# Job 1
Copy out the offering expenses section below in full, with no changes.

##### Passage to read

ITEM 14.  OTHER EXPENSES OF ISSUANCE AND DISTRIBUTION.

     We estimate that expenses in connection with the offering described in this
registration statement will be as follows:

     Securities and Exchange Commission registration fee........    $  37,500**
     Blue sky expenses..........................................    $       *
     Attorneys' fees and expenses...............................    $       *
     Trustees' fees and expenses................................    $       *
     Independent auditors' fees and expenses....................    $       *
     Printing and engraving expenses............................    $       *
     Rating agency fees.........................................    $       *
     Miscellaneous expenses.....................................    $       *
                                                                   ------------
     Total Expenses.............................................    $       *
                                                                   ============
______________
*   To be filed by amendment.
**  Actual.

##########

# Job 2
In the listing below, start at the line that contains "How do I perform: Switch to the 计算机名 tab?" and stop after the line that contains "1260x880 pixels. Task: Open the Edit link". Lay out those lines as a Markdown table with the columns Row and Line, omitting blank lines and leaving out the pictures.

##### Dataset excerpts

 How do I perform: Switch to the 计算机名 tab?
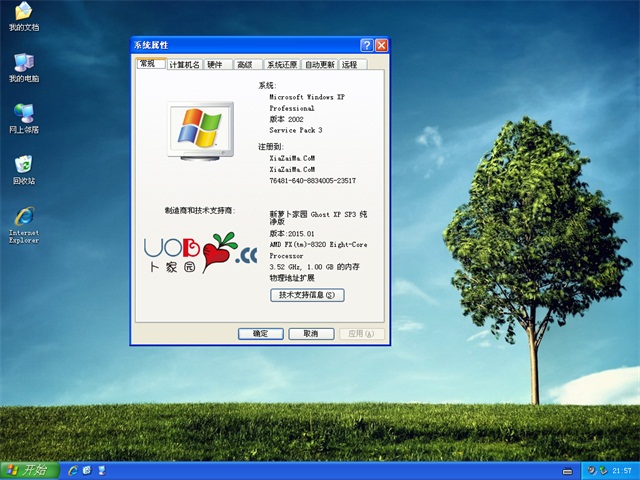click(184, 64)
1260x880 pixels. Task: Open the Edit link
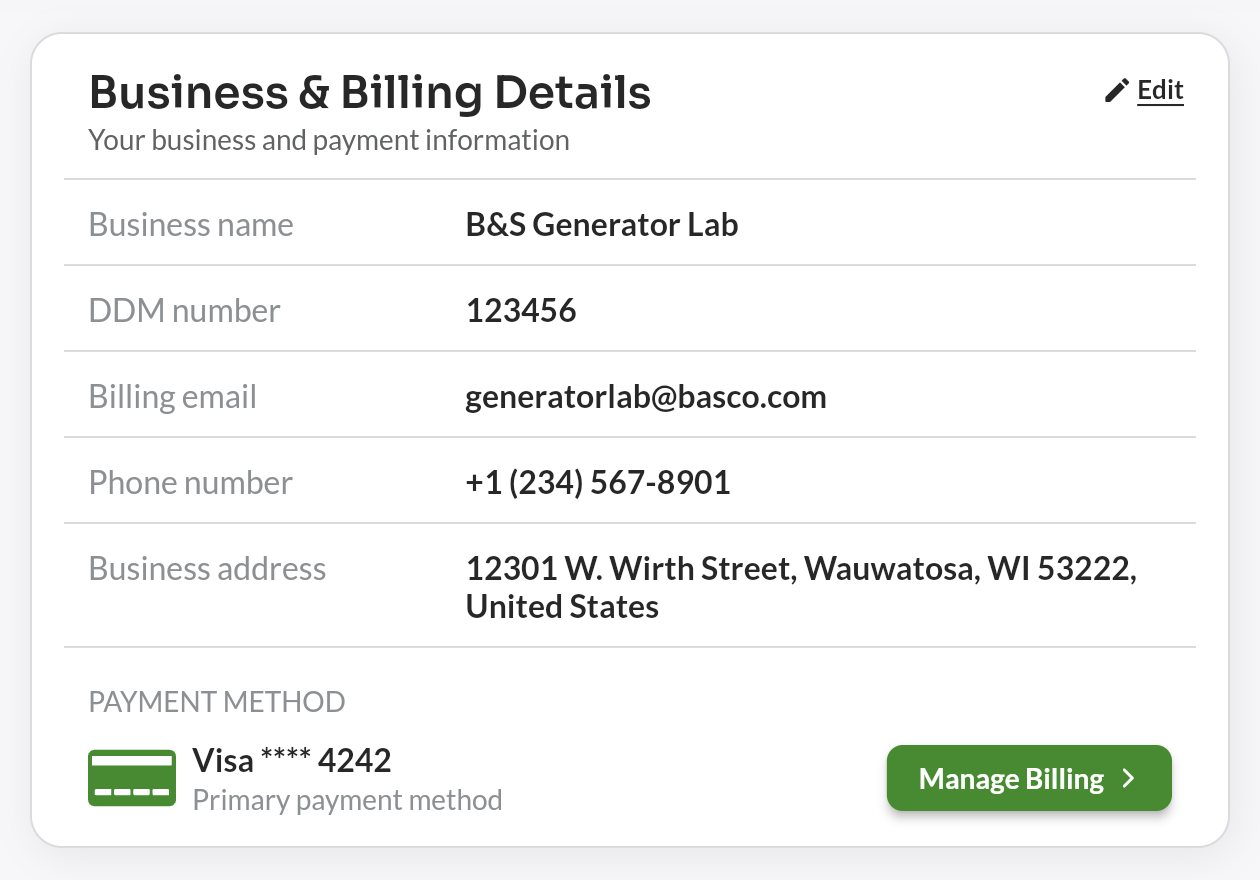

##########
##### Dataset excerpts

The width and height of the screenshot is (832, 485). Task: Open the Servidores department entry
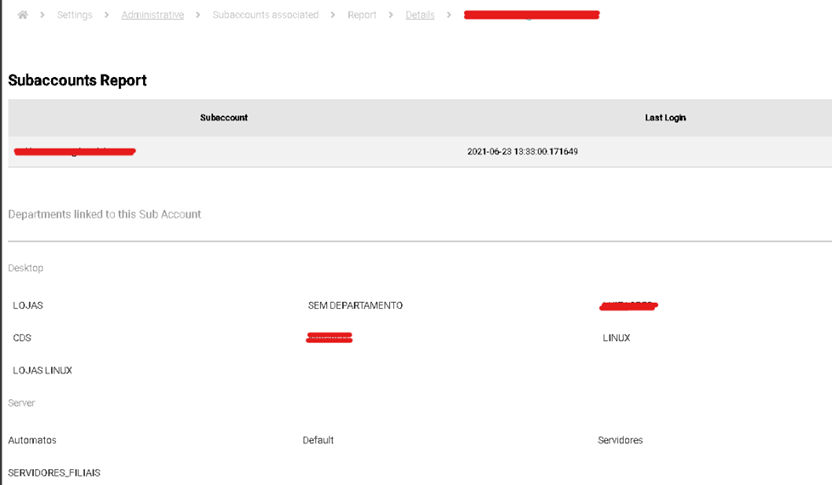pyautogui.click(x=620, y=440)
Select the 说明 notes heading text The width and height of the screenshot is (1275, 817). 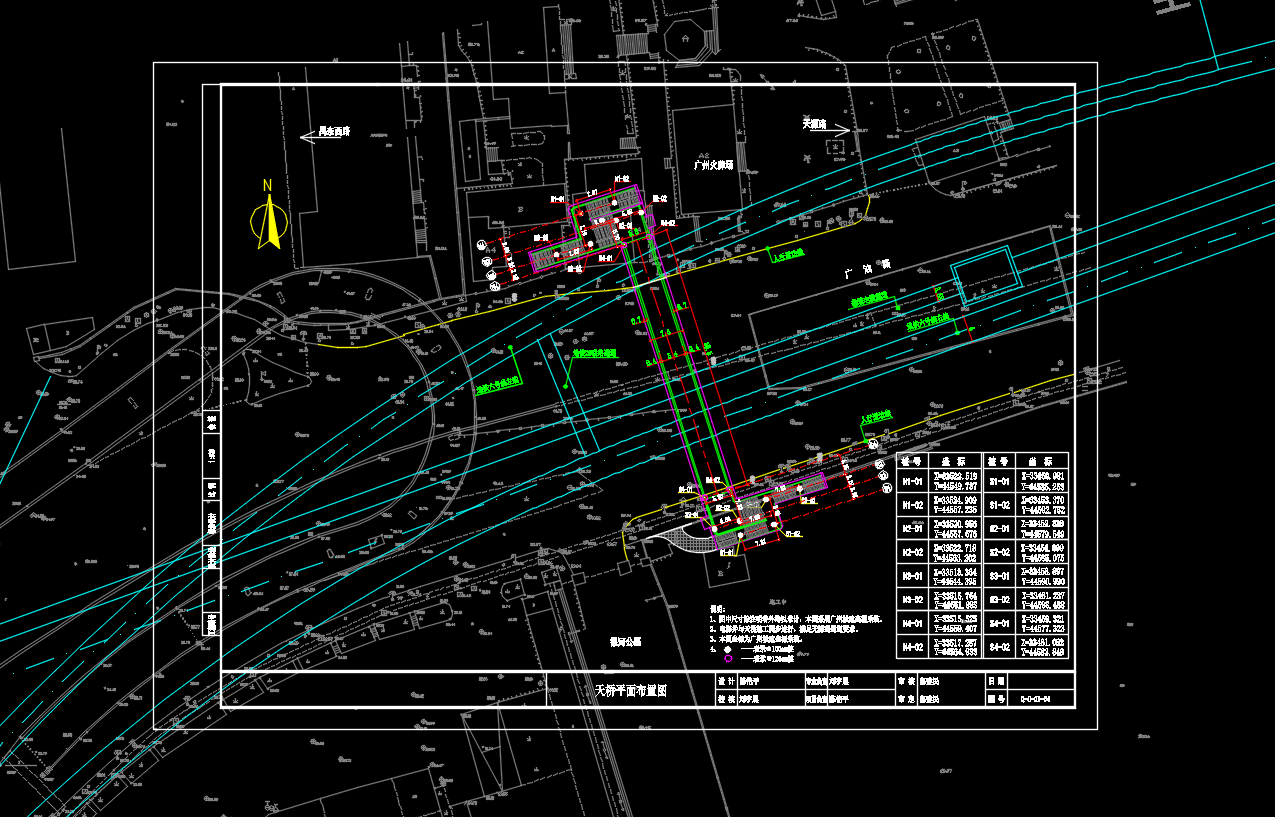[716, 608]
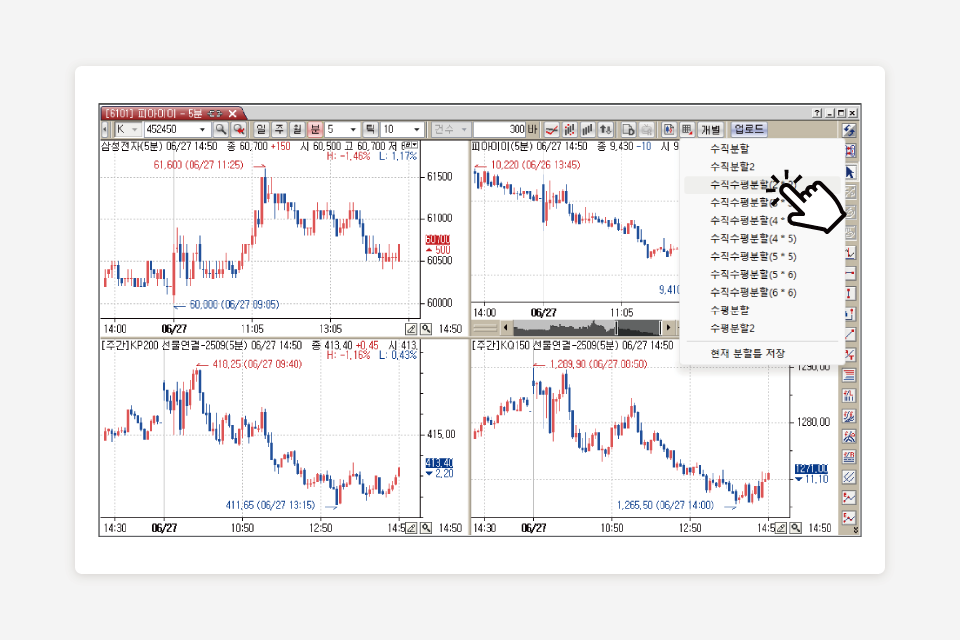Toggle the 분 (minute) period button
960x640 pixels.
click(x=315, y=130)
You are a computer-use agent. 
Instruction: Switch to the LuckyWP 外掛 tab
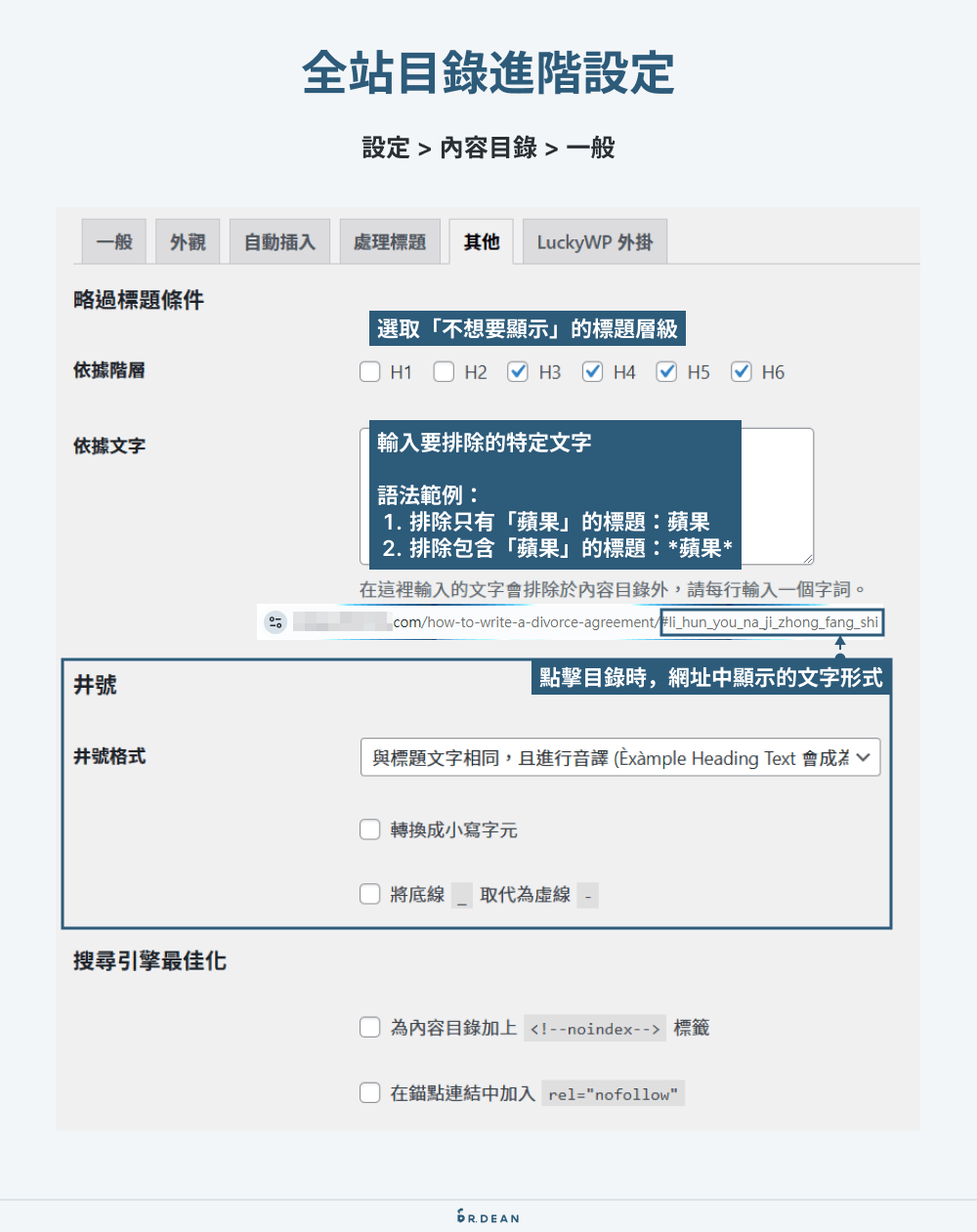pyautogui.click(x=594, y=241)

##########
##### Dataset excerpts

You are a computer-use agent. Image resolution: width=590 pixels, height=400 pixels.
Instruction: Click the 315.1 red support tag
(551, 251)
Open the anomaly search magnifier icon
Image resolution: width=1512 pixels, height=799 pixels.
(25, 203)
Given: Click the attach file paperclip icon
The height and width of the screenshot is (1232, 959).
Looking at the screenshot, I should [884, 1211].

##########

# Response 1
ITEM 14.  OTHER EXPENSES OF ISSUANCE AND DISTRIBUTION.

     We estimate that expenses in connection with the offering described in this
registration statement will be as follows:

     Securities and Exchange Commission registration fee........    $  37,500**
     Blue sky expenses..........................................    $       *
     Attorneys' fees and expenses...............................    $       *
     Trustees' fees and expenses................................    $       *
     Independent auditors' fees and expenses....................    $       *
     Printing and engraving expenses............................    $       *
     Rating agency fees.........................................    $       *
     Miscellaneous expenses.....................................    $       *
                                                                   ------------
     Total Expenses.............................................    $       *
                                                                   ============
______________
*   To be filed by amendment.
**  Actual.

# Response 2
| Row | Line |
|---|---|
| 1 |  How do I perform: Switch to the 计算机名 tab? |
| 2 | click(184, 64) |
| 3 | 1260x880 pixels. Task: Open the Edit link |